Requirement. Of the entries below, copy only those lines that contain the word "click".

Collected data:
----

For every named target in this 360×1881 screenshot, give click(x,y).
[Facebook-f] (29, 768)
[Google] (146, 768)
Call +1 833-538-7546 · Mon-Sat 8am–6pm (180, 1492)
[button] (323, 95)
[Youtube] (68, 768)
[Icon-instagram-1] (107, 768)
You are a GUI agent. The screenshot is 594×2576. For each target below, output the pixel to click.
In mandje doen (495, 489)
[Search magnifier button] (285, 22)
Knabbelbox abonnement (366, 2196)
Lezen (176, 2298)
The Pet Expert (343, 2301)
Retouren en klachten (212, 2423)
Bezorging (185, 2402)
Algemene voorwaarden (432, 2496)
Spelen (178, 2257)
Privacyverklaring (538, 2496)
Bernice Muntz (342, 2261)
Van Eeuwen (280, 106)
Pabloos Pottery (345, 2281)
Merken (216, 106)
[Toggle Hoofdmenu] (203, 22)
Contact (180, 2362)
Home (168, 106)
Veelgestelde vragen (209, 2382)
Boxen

----

Written solution.
For every named target in this 360×1881 screenshot, give click(x,y).
You are a GUI agent. The screenshot is 594×2576. For each target below, output the pixel to click.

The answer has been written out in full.